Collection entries

■ ■ ■

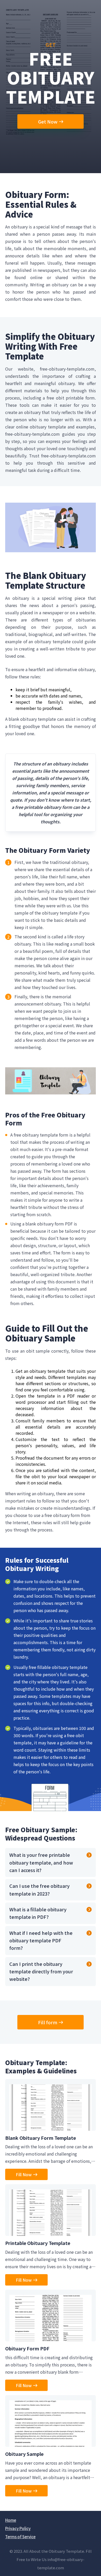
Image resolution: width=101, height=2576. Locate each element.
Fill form (47, 2022)
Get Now (47, 121)
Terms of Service (20, 2536)
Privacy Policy (18, 2528)
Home (10, 2520)
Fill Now (24, 2174)
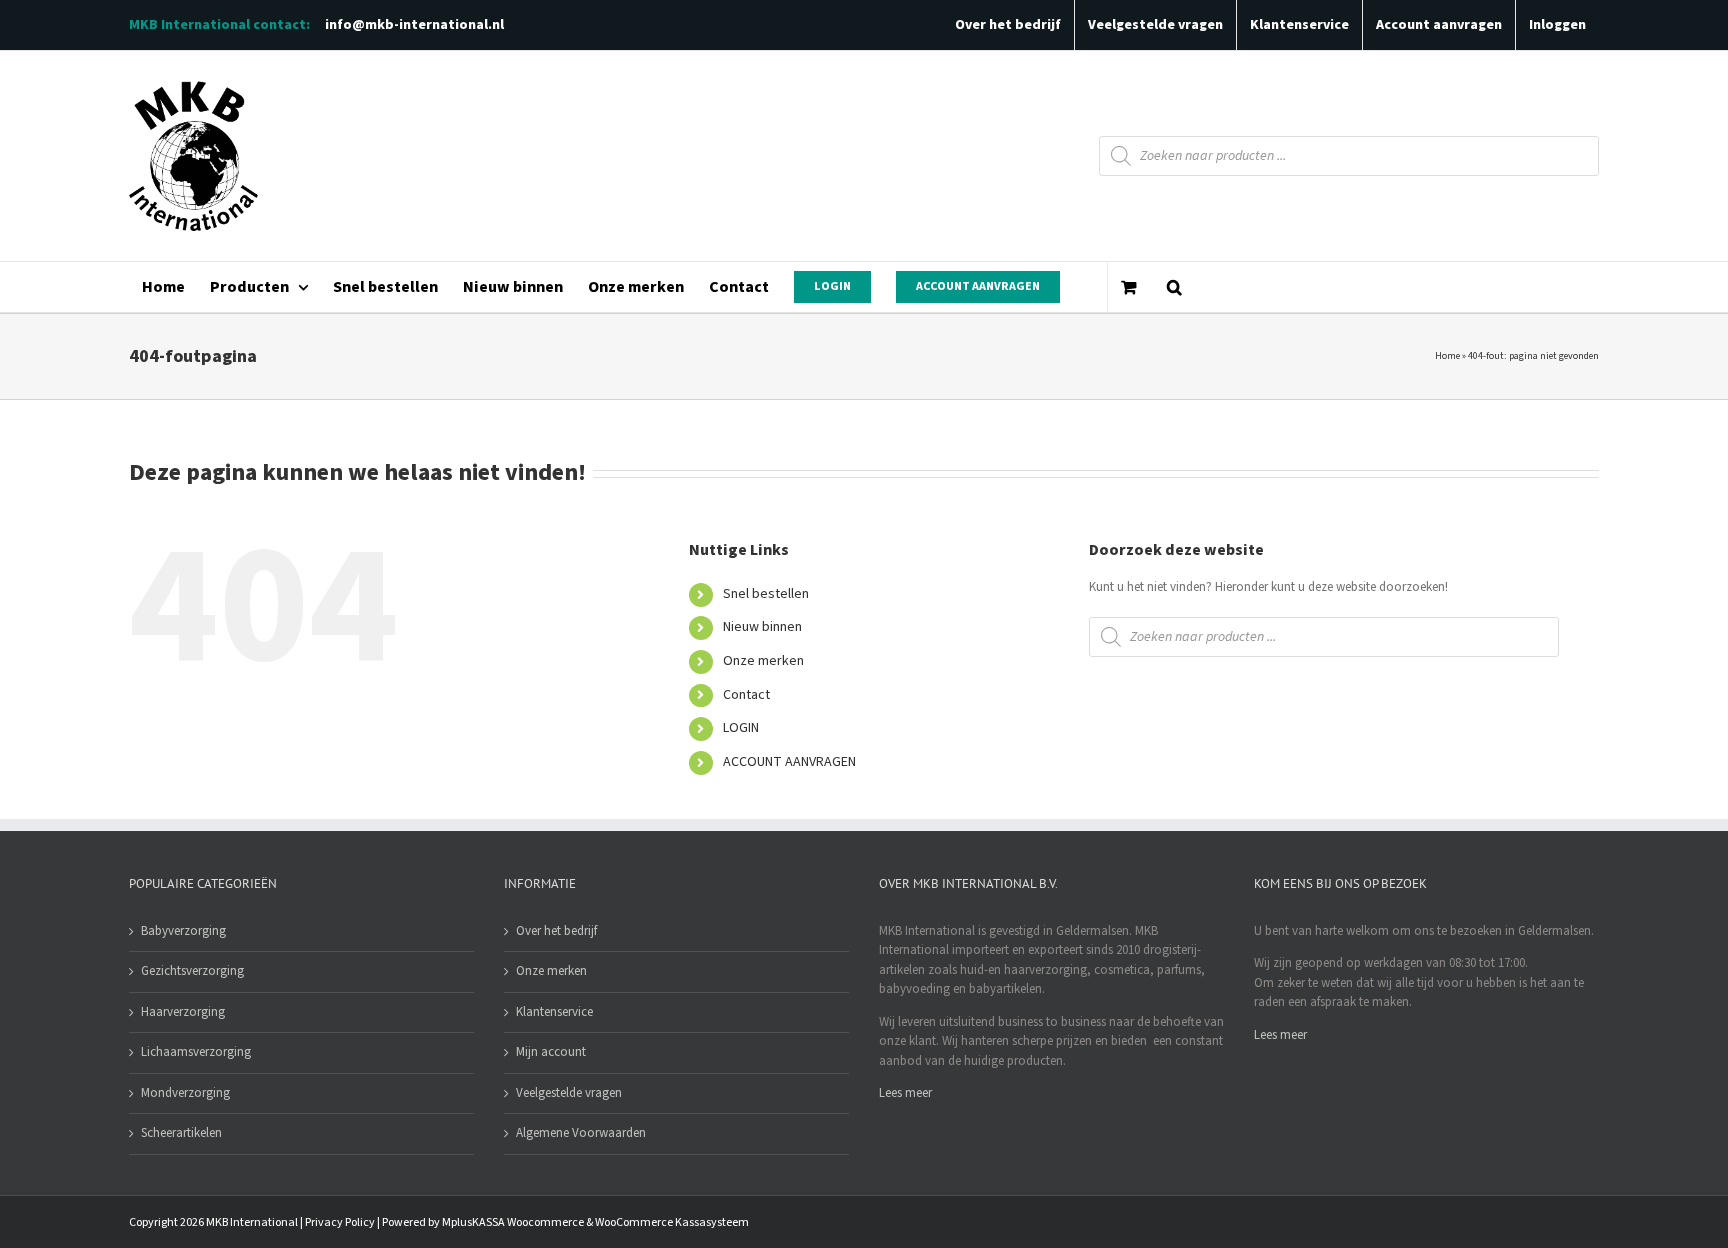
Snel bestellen (766, 594)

■ ■ ■

Task details: Start at the line that contains "Fill form (47, 2022)" and retype every line through the end of the entries above, both ends included. Exclude all pictures.

Answer section:
Fill form (47, 2022)
Get Now (47, 121)
Terms of Service (20, 2536)
Privacy Policy (18, 2528)
Home (10, 2520)
Fill Now (24, 2174)
Snel bestellen (766, 594)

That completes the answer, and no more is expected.